* Problem to work on
Can you reproduce the part of the listing below that runs from the line containing "Where should I click to: Tap the 11%" through the line containing "Action: point(901,322)", both included, leaving out the pictures?

* Excerpted data

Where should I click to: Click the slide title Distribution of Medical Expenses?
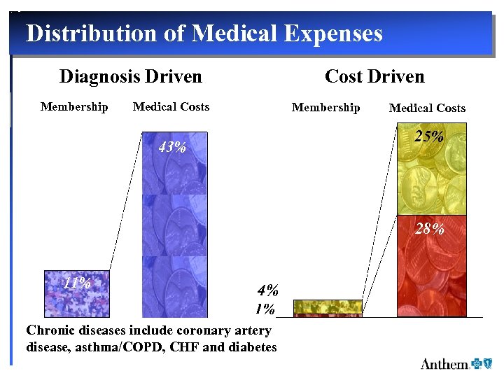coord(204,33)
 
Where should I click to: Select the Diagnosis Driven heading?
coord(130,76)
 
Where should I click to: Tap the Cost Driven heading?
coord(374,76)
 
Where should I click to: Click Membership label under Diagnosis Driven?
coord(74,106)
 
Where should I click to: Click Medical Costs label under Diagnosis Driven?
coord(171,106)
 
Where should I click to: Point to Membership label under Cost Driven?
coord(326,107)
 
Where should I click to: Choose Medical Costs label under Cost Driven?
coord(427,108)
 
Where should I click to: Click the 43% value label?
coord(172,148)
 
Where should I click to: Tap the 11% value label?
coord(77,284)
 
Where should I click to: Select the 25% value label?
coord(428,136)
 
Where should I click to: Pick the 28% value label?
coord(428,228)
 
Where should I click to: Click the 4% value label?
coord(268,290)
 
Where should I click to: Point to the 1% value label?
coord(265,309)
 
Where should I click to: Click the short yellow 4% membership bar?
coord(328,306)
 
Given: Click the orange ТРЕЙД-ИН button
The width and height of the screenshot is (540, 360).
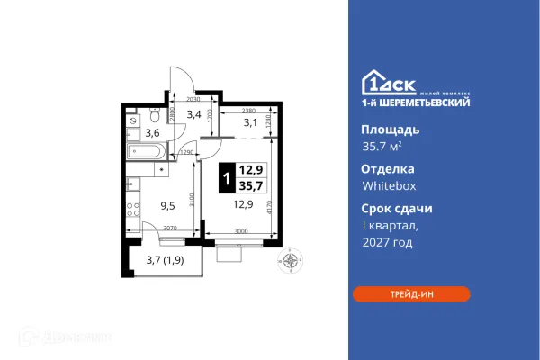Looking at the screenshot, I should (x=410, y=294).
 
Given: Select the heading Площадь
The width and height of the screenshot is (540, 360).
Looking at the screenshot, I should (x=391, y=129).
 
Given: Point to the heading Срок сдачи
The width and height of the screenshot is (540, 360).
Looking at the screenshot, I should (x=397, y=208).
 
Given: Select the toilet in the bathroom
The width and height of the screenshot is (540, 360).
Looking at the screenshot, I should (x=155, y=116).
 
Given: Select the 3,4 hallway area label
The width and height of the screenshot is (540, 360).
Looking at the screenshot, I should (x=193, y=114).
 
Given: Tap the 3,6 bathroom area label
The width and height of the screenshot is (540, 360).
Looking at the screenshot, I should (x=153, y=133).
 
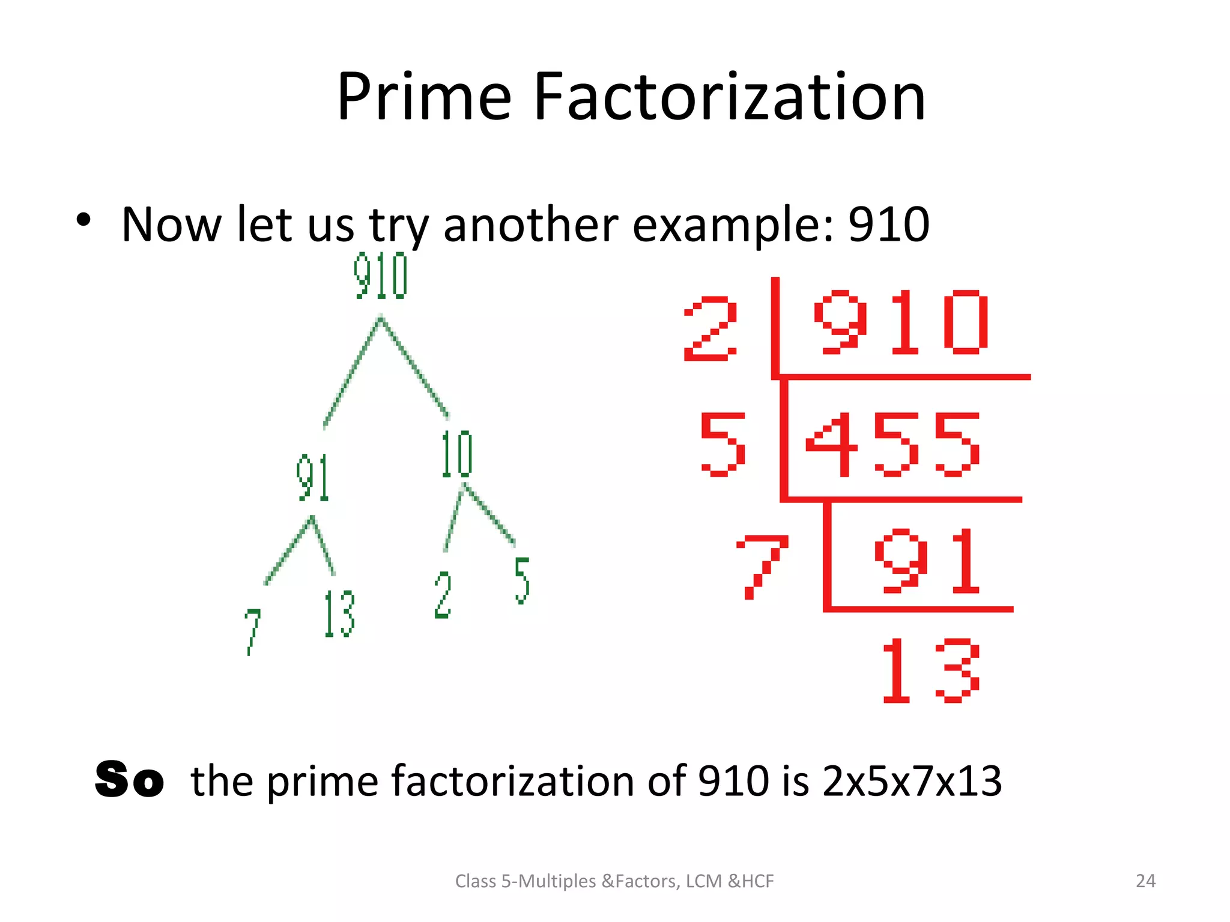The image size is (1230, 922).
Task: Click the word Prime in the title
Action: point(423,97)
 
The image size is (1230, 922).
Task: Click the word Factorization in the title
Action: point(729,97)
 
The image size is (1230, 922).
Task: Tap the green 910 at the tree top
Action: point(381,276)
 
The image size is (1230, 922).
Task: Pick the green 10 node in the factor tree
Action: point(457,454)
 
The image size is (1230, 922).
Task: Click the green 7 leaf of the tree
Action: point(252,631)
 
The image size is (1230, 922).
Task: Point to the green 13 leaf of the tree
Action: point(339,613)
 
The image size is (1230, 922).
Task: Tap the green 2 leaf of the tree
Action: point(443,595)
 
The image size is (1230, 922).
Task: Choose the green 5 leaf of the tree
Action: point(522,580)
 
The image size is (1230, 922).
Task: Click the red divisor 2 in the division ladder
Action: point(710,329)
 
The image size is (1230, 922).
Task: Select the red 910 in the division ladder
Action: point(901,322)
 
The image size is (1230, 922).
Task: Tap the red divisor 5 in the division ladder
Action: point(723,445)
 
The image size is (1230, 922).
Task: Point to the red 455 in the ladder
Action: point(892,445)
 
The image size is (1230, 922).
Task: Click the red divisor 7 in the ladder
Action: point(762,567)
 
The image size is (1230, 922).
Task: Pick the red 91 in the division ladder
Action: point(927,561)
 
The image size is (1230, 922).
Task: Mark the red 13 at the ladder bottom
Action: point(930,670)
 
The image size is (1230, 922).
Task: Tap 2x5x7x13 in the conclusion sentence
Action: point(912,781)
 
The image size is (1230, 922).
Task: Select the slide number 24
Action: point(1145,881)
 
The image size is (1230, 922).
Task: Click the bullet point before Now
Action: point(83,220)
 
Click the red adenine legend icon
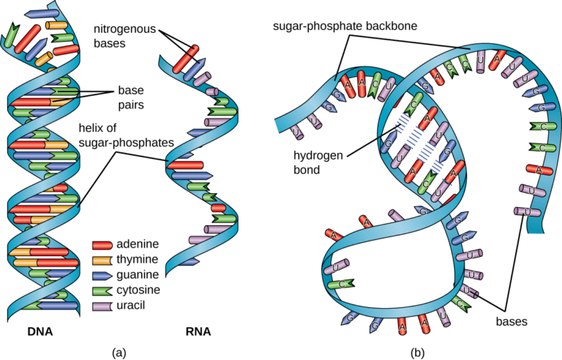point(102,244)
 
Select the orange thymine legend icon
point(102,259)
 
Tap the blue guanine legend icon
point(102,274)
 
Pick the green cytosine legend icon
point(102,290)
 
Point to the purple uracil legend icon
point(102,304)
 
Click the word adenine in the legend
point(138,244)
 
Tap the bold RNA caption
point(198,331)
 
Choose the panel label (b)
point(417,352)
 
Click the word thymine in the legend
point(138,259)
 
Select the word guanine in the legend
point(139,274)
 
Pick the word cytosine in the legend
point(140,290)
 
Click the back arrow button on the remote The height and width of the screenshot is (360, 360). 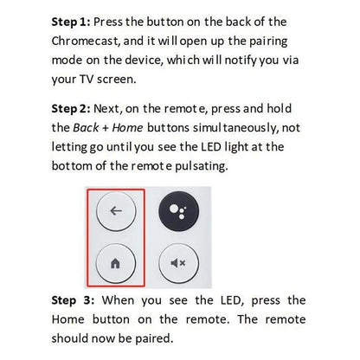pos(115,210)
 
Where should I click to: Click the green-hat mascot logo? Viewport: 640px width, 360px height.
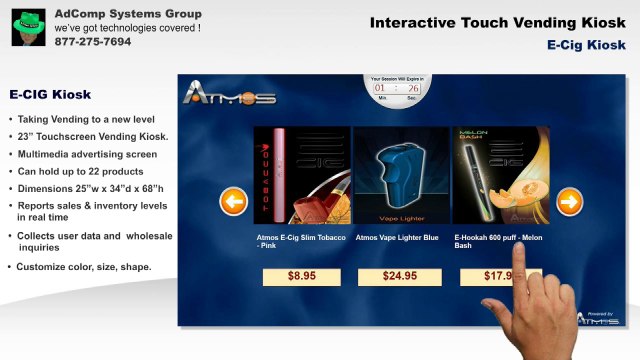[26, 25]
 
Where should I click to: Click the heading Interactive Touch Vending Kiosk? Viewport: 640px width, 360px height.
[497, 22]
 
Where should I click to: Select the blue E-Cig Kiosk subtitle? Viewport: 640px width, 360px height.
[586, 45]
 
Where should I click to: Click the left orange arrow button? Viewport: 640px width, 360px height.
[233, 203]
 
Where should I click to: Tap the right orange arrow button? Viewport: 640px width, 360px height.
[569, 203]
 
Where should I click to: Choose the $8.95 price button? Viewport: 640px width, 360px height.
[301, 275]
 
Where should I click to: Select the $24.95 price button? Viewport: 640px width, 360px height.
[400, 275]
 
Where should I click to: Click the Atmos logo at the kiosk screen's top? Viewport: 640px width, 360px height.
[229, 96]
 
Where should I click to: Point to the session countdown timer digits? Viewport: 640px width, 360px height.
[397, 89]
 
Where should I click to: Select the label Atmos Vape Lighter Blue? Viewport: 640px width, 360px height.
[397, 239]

==

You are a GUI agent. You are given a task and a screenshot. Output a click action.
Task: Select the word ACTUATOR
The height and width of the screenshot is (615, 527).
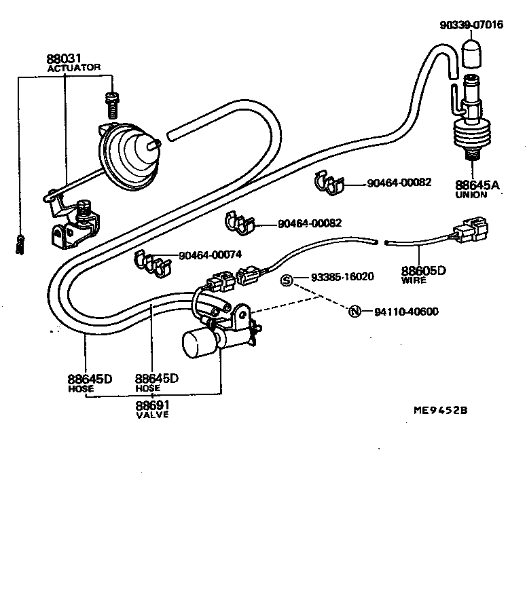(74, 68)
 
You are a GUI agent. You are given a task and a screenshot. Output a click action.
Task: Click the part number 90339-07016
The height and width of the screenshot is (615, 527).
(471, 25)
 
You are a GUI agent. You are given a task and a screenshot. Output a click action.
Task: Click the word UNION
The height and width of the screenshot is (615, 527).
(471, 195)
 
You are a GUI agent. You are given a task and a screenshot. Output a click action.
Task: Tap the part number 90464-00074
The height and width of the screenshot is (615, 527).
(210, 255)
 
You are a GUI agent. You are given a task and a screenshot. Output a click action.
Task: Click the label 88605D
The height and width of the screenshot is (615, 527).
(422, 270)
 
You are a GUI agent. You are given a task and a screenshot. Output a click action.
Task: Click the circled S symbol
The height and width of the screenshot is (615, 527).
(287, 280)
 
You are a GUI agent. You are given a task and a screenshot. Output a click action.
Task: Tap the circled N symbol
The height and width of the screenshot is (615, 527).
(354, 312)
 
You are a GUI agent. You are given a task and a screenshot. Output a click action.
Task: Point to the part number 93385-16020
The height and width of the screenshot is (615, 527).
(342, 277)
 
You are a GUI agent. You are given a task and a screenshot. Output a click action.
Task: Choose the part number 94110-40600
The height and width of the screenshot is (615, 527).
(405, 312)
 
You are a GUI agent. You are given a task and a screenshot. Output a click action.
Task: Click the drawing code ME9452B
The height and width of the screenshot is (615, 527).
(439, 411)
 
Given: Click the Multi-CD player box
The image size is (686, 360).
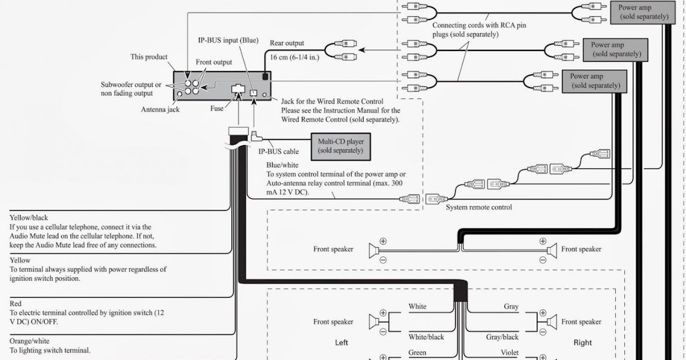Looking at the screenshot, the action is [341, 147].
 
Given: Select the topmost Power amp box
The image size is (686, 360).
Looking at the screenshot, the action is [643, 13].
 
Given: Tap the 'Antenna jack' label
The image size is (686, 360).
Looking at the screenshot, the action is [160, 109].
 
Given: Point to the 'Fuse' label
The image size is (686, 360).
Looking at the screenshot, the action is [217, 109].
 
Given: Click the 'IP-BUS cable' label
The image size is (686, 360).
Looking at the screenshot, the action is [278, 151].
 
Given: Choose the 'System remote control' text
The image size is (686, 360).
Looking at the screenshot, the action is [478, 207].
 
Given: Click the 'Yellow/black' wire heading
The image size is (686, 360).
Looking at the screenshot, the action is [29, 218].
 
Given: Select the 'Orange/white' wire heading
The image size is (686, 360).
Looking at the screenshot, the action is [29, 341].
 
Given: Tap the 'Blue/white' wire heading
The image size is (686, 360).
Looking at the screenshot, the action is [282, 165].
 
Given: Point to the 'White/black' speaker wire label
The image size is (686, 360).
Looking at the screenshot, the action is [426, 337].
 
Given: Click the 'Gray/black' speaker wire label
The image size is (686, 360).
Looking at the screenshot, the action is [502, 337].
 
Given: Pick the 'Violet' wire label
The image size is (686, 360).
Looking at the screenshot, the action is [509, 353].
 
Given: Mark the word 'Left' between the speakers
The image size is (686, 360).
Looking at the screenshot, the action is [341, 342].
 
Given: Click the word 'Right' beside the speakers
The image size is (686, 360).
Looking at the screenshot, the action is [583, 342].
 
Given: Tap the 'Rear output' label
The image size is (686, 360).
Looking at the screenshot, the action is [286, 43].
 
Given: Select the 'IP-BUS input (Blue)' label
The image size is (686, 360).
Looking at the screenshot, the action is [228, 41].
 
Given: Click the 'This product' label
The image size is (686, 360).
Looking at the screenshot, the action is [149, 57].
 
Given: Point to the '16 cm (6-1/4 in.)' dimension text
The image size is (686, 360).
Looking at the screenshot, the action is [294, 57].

* Output for this exercise
Where should I click to: Tap the 11% value label?
coord(77,284)
 
Where should I click to: Select the 25% value label?
coord(428,136)
 
Where should I click to: Pick the 28% value label?
coord(428,228)
 
Where should I click to: Click the 4% value label?
coord(268,290)
 
Where should I click to: Point to the 1% value label?
coord(265,309)
 
Where should I click to: Click the short yellow 4% membership bar?
coord(328,306)
 
Given: Click the orange ТРЕЙД-ИН button
The width and height of the screenshot is (540, 360).
Looking at the screenshot, I should (x=410, y=294).
 
Given: Select the heading Площадь
The width and height of the screenshot is (540, 360).
Looking at the screenshot, I should (x=391, y=129).
 
Given: Point to the heading Срок сдачи
The width and height of the screenshot is (540, 360).
Looking at the screenshot, I should (x=397, y=208).
 
Given: Select the toilet in the bathroom
The width and height of the screenshot is (540, 360).
Looking at the screenshot, I should (x=155, y=116).
 
Given: Select the 3,4 hallway area label
The width and height of the screenshot is (540, 360).
Looking at the screenshot, I should (x=193, y=114).
 
Given: Tap the 3,6 bathroom area label
The width and height of the screenshot is (540, 360).
Looking at the screenshot, I should (x=153, y=133).
 
The image size is (1230, 922).
Task: Click the word Prime in the title
Action: point(423,97)
 
The image size is (1230, 922).
Task: Click the word Factorization in the title
Action: point(729,97)
 
The image size is (1230, 922).
Task: Tap the green 910 at the tree top
Action: point(381,276)
 
The image size is (1230, 922).
Task: Pick the green 10 node in the factor tree
Action: point(457,454)
 
The image size is (1230, 922).
Task: Click the green 7 leaf of the tree
Action: point(252,631)
 
The image size is (1230, 922).
Task: Point to the green 13 leaf of the tree
Action: point(339,613)
 
The image size is (1230, 922).
Task: Tap the green 2 leaf of the tree
Action: point(443,595)
 
The image size is (1230, 922).
Task: Choose the green 5 leaf of the tree
Action: point(522,580)
 
The image size is (1230, 922).
Task: Click the red divisor 2 in the division ladder
Action: point(710,329)
 
The image size is (1230, 922).
Task: Select the red 910 in the division ladder
Action: point(901,322)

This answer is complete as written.